Much of the recent attention spent on optimising agentic harnesses has been on making them "become more ideal for you and the task you are pursuing" (over time). The Every blog (somewhat pretentiously) claims that delivery difficulty consistently increases during a traditional software engineering project because of insufficient focus on "compound engineering" i.e. "helping the whole system learn from successes and failures"; and the same dynamic regularly occurs in/after consulting projects where there is never enough time for rigorous retrospectives and codification of reusable assets (templates, processes, automation, etc). So it makes a lot of sense that we want our systems to automatically "learn". In other words, "the future of (coding) agents is memory". The aforementioned Hugging Face Skills demonstrate an example of this where "everything gets captured. Everything compounds".

Basic implementations of a memory system include an ever-growing folder of tutorials/notes about a given project (which can be viewed as a more project-specific flavour of generic Skills) or the regular distillation of user preferences from conversation logs (similar to what LLM chatbot providers do with their Memory functionalities).

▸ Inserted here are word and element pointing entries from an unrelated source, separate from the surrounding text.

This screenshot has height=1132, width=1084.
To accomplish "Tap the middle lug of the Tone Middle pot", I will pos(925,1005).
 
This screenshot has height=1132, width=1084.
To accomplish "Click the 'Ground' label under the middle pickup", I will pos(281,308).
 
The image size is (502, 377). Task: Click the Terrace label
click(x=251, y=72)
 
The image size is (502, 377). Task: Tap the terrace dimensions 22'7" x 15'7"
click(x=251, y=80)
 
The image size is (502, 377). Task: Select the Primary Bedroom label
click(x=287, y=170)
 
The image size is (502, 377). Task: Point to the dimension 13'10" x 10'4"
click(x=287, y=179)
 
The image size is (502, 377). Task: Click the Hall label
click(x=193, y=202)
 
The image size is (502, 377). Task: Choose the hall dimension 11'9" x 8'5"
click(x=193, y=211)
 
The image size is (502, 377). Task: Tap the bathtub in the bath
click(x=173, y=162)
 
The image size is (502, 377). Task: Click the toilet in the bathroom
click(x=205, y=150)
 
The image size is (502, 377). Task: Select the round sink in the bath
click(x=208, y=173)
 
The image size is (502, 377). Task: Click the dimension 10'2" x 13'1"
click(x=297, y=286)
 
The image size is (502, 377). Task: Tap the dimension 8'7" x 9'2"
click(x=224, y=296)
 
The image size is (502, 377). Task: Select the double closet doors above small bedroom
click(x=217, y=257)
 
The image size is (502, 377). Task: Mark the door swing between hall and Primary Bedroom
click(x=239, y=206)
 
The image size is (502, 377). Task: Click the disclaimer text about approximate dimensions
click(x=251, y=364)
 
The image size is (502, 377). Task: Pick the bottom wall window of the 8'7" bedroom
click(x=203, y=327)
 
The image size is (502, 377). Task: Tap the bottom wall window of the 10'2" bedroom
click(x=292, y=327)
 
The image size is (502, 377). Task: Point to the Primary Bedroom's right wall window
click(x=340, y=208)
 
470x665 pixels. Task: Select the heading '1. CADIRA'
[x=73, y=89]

But two other implementations of memory systems (in the sense of writing status updates and plans) have gone viral recently: beads and Agent Mail.

beads

Agents autonomously create and track their own issues/tickets using the bd framework
This mitigates the need for a human user to always be context engineering via writing and updating plans and lists; and means that agents can choose their own ordering of tasks
Interestingly, it's designed specifically as a framework for AI, not humans, to use - heralding a new paradigm of "UX for agents" (I particularly liked the bootstrap installer where you simply tell your agent to use the newly available bd command)
Humans may prefer to utilise beads viewers to explore the tickets (Simon Willison again)

Agent Mail

On particularly challenging problems, it's empirically useful to have a "swarm" of agents working together; a 'mail' system is where agents coordinate by sending messages to each other
It works well in combination with beads
It signals a continued trend towards multi-agent systems (although it seems that there are multiple patterns - fan-out, council, orchestrator-subagents - in contention)

So what?¶

AI agents are coming for all knowledge work. Skills and integrations are enabling the application of ostensibly coding agents (Claude Code etc) to business admin, communications, content creation, home automation tinkering and much more; and deep research agents are being adopted as "thinking partners". Certain aspects of knowledge work - design decisions, stakeholder alignment, etc - may be the harder unlock when compared with code generation, but they will not remain the exclusive domain of humans for long (in fact "managers have been vibe coding forever" i.e. as long as task execution happens, the human/managerial domains do not need to be perfect in order for a project to progress).

If we get the balance wrong, then knowledge workers may become the "reverse centaur" consigned to permanent human-in-the-loop review of AI-generated outputs. But in the meantime, understanding how to manage these alien abstractions is both useful and enjoyable.